### Source passage
※
# Same old foreplay.....



## cindylou (Jan 27, 2013)

Or is it not even considered foreplay if it's the same dang thing every time. We've been married 20 yrs. Hubby will get in to bed..and roll on his side towards me... put his hand on my leg. Apparently that is suppose to just make me hot and horney. He then procedes to just go for the boobs..and grope..then down below.. No kissing..not talking...nothing..
Same EVERY single time. I've told him this Over and over, that it doesn't turn me on. He still does it. what do I do??


----------



## woundedwarrior (Dec 9, 2011)

I would start turning him down if he keeps ignoring your feelings. I've been married 16 years & my wife does the same old thing too, hates foreplay, just get in & get out. It became so much of a turn off to me I avoid sex with her. It didn't feel intimate, just obligatory & I don't desire that.


----------



## WorkingOnMe (Mar 17, 2012)

He can't read your mind. Rather than tell him what he shouldn't do, tell him exactly what you do want him to do.


----------



## cindylou (Jan 27, 2013)

He doesn't HAVE to read my mind..I've TOLD him...??!
Honestly, I could care less about sex..esp boring same old sex..so if HE wants it..he's gonna have to change.


----------



## WorkingOnMe (Mar 17, 2012)

You said you told him what you didn't want. That's different than telling him what really turns you on.
※
### Listed records
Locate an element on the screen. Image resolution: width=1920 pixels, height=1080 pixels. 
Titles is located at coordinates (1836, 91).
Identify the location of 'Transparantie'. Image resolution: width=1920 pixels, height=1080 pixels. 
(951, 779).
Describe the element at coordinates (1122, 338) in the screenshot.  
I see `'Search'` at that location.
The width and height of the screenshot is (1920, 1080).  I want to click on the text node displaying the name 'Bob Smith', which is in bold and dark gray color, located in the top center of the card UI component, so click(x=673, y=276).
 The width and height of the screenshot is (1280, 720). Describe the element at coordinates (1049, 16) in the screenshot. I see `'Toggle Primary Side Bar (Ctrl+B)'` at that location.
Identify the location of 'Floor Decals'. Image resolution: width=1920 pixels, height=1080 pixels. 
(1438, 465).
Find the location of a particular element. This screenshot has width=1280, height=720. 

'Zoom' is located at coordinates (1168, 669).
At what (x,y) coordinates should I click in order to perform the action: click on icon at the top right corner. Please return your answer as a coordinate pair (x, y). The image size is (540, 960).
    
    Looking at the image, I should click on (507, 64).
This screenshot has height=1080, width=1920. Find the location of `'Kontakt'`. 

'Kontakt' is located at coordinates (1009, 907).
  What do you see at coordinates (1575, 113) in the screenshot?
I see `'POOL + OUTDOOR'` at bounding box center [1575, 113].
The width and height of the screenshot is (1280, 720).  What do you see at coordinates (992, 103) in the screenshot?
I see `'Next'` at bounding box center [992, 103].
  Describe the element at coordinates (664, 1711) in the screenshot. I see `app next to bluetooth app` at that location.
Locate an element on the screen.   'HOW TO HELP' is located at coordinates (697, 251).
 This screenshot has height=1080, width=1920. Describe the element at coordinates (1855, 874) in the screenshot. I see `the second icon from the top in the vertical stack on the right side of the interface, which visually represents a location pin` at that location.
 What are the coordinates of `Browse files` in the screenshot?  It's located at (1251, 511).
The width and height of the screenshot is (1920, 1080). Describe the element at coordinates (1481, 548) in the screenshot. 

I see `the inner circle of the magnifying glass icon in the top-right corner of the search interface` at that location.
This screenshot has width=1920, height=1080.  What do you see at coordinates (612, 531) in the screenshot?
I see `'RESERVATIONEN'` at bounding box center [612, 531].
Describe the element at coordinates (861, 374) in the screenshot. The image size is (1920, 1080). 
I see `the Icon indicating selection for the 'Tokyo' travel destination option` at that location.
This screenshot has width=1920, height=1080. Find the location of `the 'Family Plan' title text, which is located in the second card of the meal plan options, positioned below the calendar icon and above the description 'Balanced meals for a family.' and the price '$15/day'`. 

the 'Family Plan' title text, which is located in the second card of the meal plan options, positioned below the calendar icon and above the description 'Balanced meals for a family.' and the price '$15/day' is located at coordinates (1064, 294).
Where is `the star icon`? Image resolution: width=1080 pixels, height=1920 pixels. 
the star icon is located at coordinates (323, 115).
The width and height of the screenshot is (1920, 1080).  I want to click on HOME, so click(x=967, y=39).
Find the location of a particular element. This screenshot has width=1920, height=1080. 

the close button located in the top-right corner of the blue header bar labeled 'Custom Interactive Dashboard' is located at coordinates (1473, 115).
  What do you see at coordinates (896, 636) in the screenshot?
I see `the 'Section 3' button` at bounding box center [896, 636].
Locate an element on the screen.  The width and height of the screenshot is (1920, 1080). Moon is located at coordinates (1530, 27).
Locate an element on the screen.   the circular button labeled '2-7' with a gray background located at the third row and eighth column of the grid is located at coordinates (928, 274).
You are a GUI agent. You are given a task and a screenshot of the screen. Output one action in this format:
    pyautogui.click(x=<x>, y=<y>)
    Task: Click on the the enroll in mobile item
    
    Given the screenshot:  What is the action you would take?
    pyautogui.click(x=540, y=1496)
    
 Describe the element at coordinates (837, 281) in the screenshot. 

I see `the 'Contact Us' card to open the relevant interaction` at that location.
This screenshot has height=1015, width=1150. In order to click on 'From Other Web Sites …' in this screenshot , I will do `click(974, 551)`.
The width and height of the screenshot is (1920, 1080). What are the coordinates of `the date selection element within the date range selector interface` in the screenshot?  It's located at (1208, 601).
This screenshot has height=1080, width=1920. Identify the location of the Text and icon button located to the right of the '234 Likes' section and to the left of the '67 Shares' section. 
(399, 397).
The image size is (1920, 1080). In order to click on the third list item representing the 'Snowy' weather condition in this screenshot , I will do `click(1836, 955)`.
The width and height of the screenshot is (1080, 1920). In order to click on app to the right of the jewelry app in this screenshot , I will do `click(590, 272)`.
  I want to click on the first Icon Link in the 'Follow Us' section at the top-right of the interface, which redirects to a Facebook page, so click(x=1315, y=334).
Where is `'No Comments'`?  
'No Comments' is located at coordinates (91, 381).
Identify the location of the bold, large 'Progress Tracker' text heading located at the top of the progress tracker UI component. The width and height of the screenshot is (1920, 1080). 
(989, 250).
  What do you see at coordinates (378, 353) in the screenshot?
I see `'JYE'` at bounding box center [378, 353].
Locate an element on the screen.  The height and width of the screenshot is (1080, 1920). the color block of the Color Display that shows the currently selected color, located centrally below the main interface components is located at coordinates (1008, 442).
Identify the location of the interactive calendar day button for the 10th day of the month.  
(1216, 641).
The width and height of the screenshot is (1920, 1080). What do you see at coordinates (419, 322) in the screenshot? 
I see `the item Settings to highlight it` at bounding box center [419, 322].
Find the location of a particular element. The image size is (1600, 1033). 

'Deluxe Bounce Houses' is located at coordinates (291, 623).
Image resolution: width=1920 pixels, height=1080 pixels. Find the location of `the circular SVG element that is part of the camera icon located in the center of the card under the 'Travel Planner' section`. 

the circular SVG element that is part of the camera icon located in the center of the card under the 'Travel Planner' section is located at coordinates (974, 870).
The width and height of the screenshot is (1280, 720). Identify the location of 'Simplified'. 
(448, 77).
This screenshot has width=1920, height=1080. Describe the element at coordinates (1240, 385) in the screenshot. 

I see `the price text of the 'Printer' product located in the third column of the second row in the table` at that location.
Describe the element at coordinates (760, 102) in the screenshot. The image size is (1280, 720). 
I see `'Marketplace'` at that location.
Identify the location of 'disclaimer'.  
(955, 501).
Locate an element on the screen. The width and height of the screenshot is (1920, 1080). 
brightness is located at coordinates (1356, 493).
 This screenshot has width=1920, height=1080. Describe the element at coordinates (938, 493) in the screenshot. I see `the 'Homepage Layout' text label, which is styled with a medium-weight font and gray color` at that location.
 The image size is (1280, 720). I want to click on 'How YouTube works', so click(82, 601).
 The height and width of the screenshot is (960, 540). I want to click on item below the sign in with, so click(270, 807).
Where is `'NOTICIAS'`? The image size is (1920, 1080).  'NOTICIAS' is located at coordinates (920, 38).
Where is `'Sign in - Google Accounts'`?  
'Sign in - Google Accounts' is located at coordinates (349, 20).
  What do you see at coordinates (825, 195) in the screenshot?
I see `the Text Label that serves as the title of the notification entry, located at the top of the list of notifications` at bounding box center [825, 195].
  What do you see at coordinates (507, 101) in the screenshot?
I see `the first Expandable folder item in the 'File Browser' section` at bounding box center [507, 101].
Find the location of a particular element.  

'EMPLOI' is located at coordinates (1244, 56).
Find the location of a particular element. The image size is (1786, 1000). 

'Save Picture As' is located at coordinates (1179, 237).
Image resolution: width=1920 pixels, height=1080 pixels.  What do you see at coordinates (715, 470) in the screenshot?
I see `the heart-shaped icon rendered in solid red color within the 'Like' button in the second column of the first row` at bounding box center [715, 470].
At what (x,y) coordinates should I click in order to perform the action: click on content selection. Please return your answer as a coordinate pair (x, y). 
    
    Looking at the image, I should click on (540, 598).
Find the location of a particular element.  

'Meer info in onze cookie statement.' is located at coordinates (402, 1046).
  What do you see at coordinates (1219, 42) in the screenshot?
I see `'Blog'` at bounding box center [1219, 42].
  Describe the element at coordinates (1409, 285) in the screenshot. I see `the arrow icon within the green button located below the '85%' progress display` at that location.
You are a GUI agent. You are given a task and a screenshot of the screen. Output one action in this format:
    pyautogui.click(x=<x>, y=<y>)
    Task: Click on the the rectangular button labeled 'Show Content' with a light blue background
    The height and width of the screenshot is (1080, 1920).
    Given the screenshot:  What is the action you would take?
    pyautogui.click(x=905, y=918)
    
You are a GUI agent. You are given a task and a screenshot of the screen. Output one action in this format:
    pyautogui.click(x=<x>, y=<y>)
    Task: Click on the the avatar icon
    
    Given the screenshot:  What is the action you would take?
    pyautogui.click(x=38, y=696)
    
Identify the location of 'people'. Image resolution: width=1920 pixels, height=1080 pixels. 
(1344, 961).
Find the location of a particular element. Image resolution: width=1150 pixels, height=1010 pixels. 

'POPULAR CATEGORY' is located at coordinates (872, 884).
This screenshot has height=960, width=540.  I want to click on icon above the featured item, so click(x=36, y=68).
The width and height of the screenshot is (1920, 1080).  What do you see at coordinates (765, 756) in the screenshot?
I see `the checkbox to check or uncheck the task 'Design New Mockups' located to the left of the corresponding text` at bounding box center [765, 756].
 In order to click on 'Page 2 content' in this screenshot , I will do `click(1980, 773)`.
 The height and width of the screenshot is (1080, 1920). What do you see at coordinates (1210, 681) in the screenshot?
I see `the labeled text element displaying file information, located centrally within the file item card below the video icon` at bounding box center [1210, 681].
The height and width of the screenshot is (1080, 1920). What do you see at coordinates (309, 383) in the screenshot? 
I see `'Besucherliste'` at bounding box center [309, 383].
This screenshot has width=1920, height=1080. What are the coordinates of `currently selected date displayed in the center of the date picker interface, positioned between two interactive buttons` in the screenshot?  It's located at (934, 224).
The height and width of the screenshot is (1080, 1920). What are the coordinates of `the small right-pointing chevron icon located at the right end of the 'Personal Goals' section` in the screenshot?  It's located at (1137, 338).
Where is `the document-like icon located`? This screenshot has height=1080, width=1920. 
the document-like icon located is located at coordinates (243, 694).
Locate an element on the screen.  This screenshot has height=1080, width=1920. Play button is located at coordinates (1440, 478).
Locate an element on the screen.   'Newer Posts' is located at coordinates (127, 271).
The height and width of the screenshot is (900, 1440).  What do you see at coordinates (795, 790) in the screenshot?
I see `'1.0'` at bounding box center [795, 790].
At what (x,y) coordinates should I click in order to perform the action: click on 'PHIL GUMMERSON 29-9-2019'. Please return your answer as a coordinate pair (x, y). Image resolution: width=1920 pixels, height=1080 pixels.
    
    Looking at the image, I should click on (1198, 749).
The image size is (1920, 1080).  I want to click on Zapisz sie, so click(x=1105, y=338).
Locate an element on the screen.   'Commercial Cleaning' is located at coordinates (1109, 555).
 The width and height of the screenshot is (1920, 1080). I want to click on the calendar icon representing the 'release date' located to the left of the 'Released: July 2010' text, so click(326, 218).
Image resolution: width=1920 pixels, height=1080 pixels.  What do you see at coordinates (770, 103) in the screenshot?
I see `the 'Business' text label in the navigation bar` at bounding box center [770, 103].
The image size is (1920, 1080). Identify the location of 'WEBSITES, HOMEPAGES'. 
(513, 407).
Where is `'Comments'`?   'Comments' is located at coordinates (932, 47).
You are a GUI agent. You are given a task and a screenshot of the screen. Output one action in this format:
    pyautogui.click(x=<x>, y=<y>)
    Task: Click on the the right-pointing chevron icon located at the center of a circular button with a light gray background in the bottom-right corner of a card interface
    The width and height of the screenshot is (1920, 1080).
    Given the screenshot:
※
### Required tasks
1 – Answer these questions from the forum thread:
(a) According to cindylou, how many years has she been married?
(b) According to woundedwarrior, how many years has he been married?
(c) In the final post, what does WorkingOnMe say cindylou told her husband?
2 – Reproduce the part of the forum thread that opens with the words containing "Or is it not" and closes with "No kissing..not talking...nothing..".

### Answers by task
1 –
(a) 20 years.
(b) 16 years.
(c) She told him what she didn't want.

2 –
Or is it not even considered foreplay if it's the same dang thing every time. We've been married 20 yrs. Hubby will get in to bed..and roll on his side towards me... put his hand on my leg. Apparently that is suppose to just make me hot and horney. He then procedes to just go for the boobs..and grope..then down below.. No kissing..not talking...nothing..